Varias investigaciones han demostrado que los factores influyentes incluyen la edad, trabajar más de 60 horas por semana, la incertidumbre, la percepción de inequidad organizacional, el clima laboral y la sobrecarga de pacientes 6. Los profesionales de UCI tienen mayor predisposición a enfrentarse a factores estresantes por la constante toma de decisiones éticas y morales 7.
La inteligencia emocional es un importante elemento de protección frente a cualquier tipo de riesgo psicosocial, estando directamente relacionada con la salud física y mental. El desarrollo de acciones de prevención primaria y actividades de trabajo en equipo son los primeros pasos para generar cambios y disminuir la aparición de este síndrome 8.
CONCLUSIONES
El estudio indica que el Burnout está estadísticamente relacionado con el estrés crónico, significativamente influenciado por la experiencia en los campos de trabajo. Todos los profesionales están expuestos a estresores, pero esto depende de cada individuo y de sus mecanismos de respuesta.
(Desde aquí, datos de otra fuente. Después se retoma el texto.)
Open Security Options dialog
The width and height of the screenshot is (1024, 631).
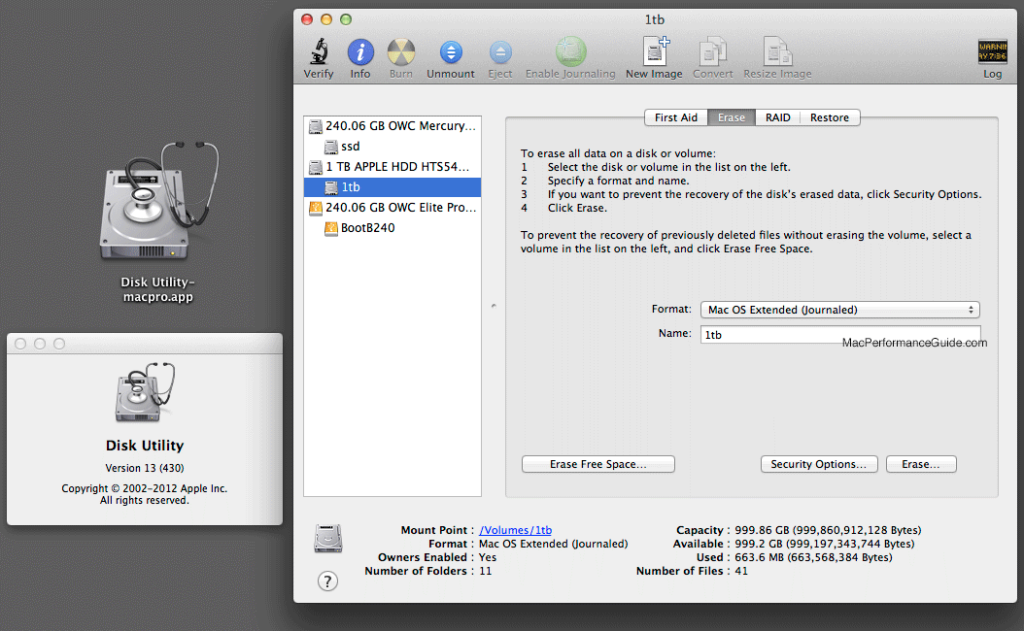tap(819, 464)

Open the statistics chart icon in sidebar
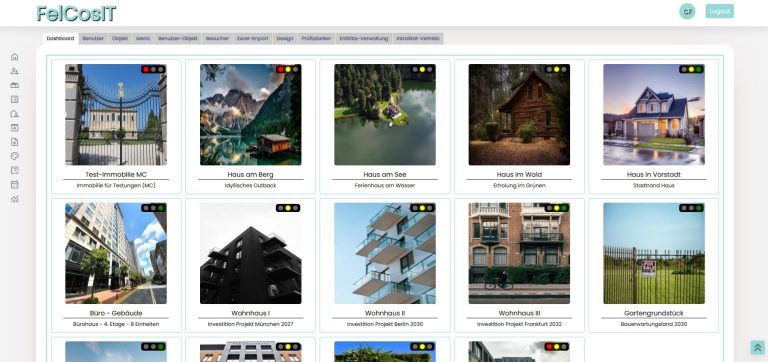15,199
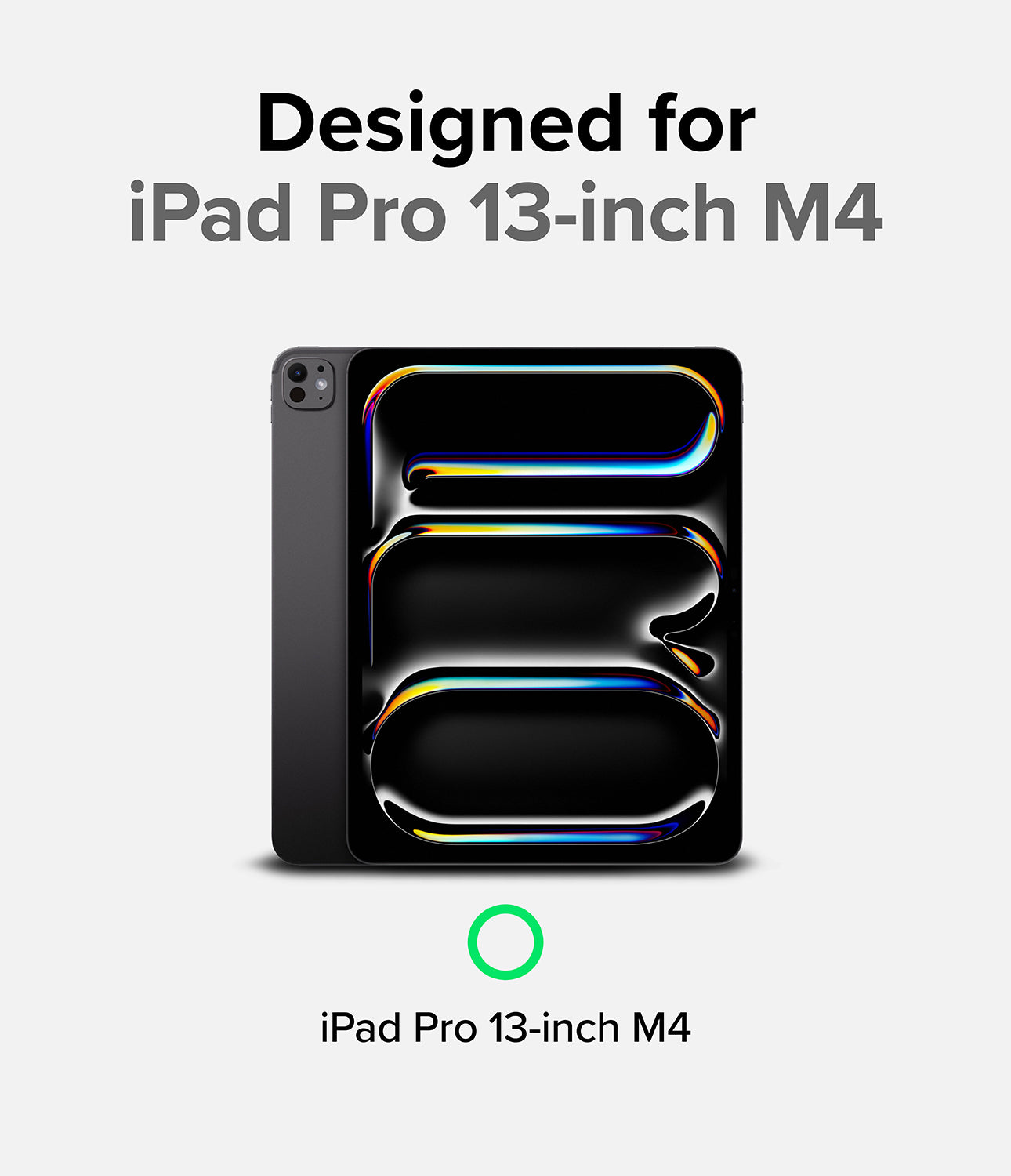Click the small swirl on wallpaper's right edge
The height and width of the screenshot is (1176, 1011).
[x=683, y=635]

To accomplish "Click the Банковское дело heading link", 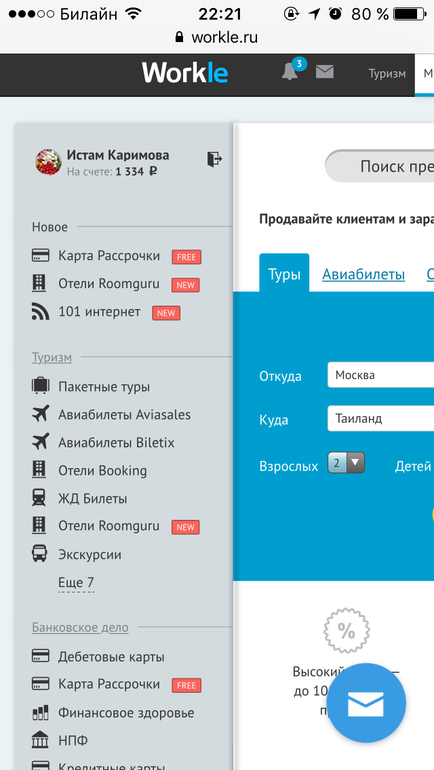I will click(x=81, y=627).
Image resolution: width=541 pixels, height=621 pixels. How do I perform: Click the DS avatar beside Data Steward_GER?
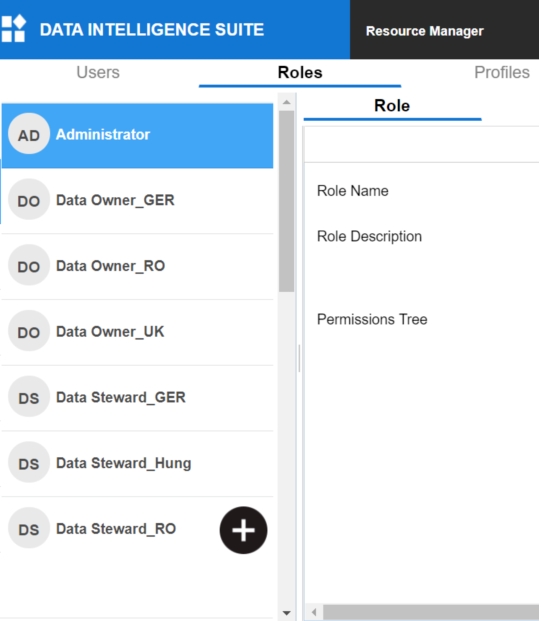click(x=29, y=397)
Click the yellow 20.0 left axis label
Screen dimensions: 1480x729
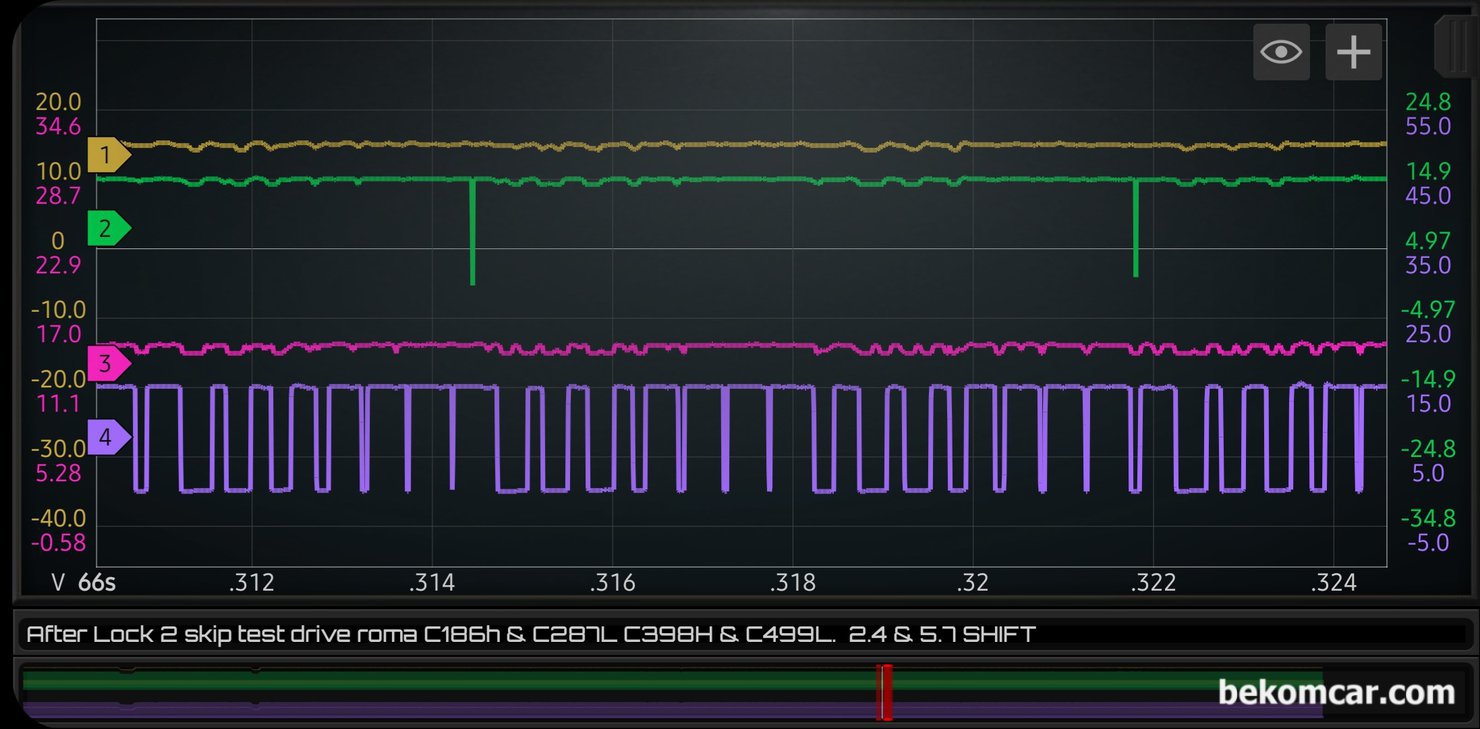tap(58, 102)
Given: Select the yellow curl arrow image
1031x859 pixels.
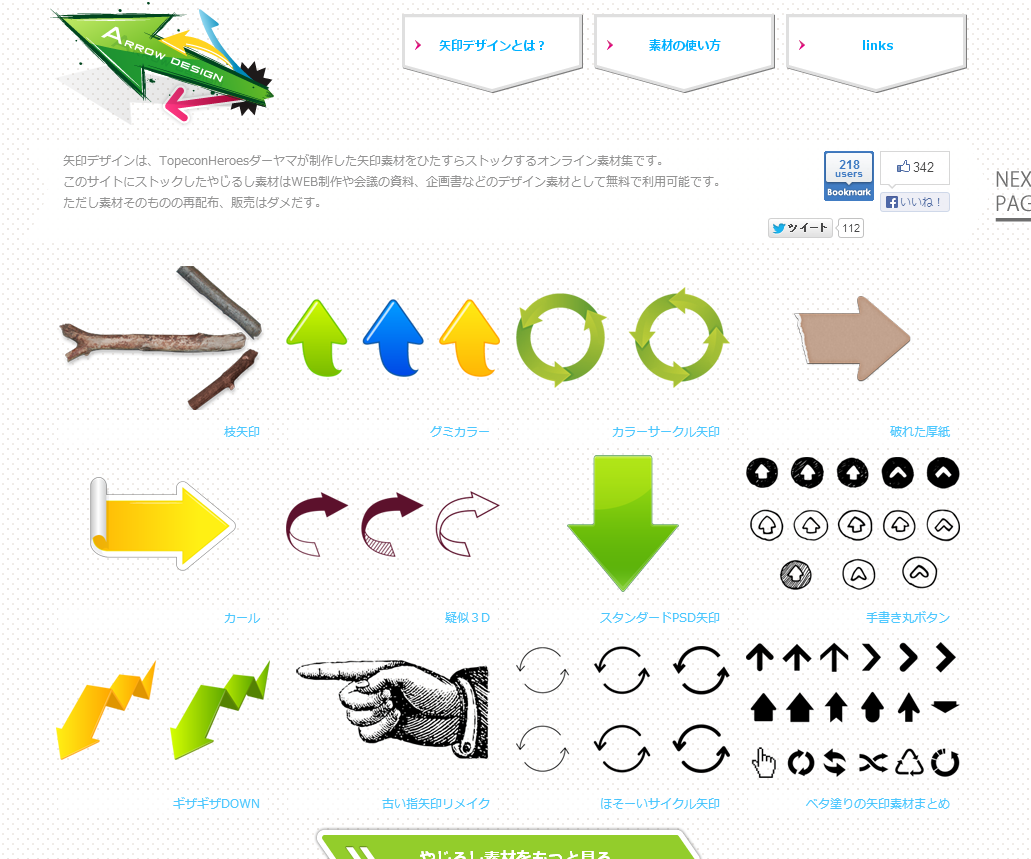Looking at the screenshot, I should coord(162,524).
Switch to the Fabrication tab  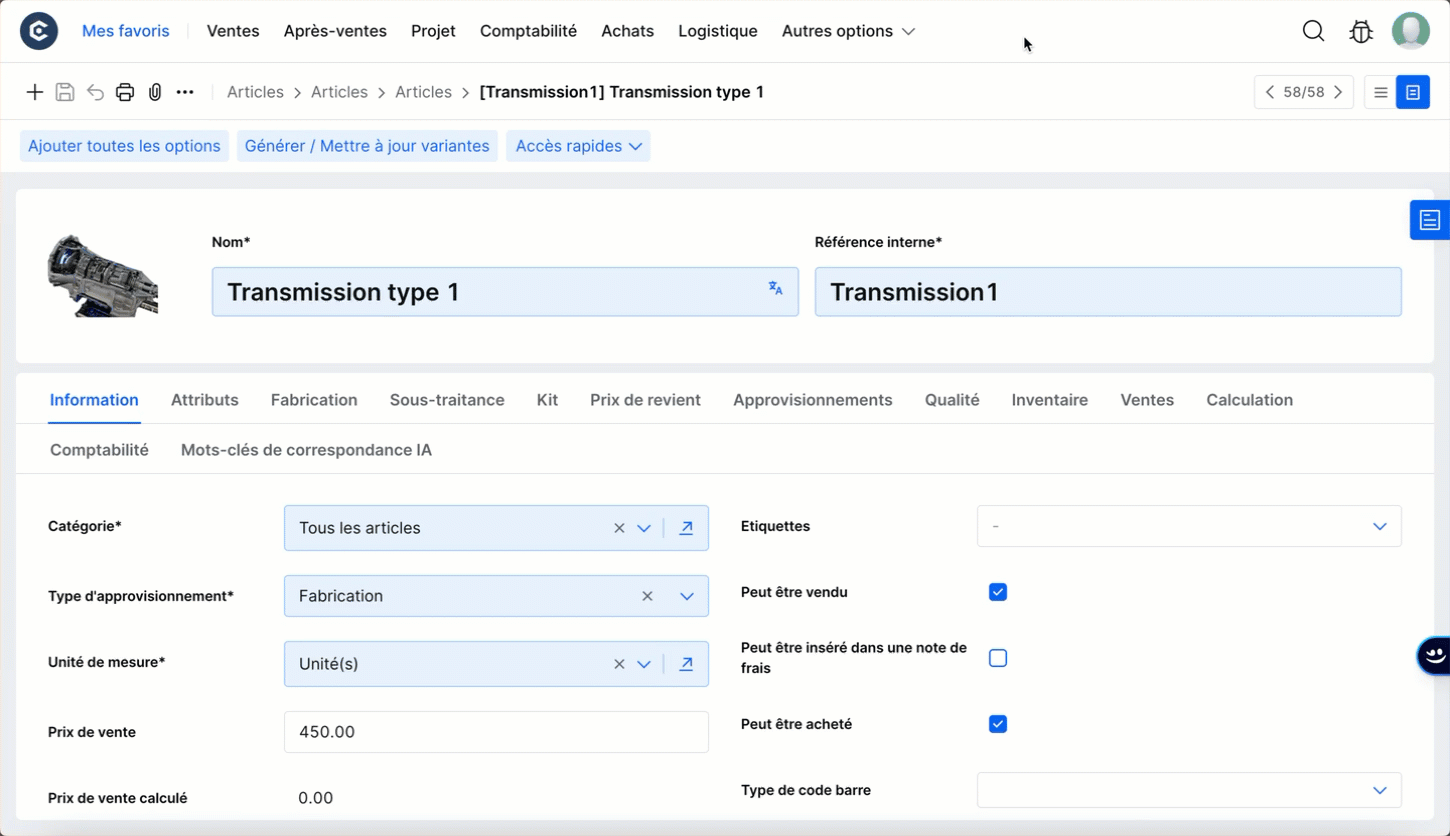point(314,400)
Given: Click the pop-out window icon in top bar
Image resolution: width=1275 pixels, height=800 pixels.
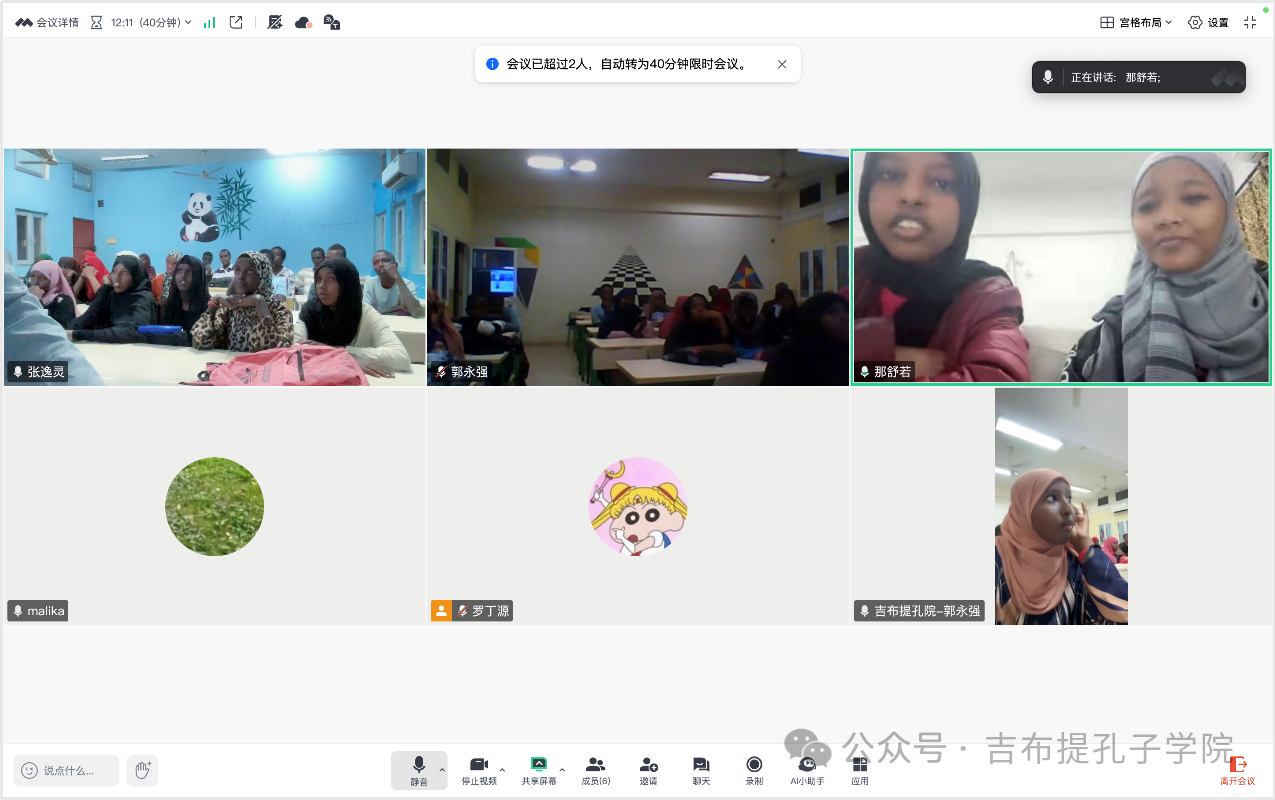Looking at the screenshot, I should pyautogui.click(x=236, y=22).
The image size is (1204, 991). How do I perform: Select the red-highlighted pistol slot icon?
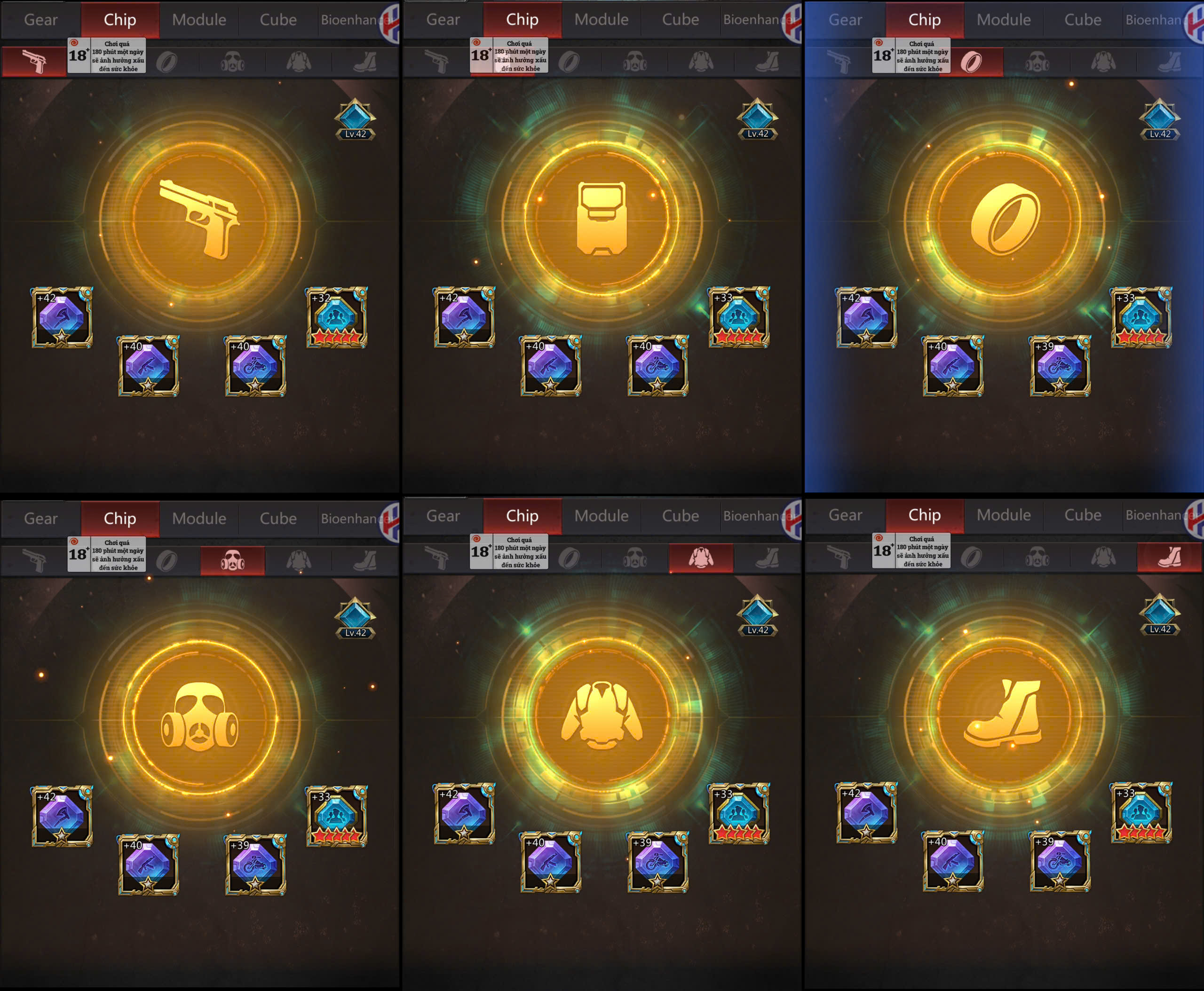pyautogui.click(x=34, y=62)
La pandemia por COVID-19 cambió la vida de muchos de forma abrupta, considerándose como otro factor para el desarrollo de este síndrome.
Todos los factores descritos influyen en la calidad de atención que se brinda al paciente y aumentan la probabilidad de cometer eventos adversos. Es importante abordar el tema y buscar soluciones efectivas para prevenir, especialmente en los jóvenes que son los más afectados. En Ecuador no se han realizado suficientes estudios en hospitales con profesionales de enfermería, lo que afecta la visibilidad de esta enfermedad.
Es necesario establecer programas de capacitación y retroalimentación, cambiar la dinámica, evaluar y abordar los factores para crear un entorno saludable. En Ecuador, se evidencia el deterioro del sistema de salud y la falta de inversión en unidades de cuidados intensivos, siendo necesario mejorar la gestión hospitalaria y los indicadores de seguimiento del desempeño general de las UCI.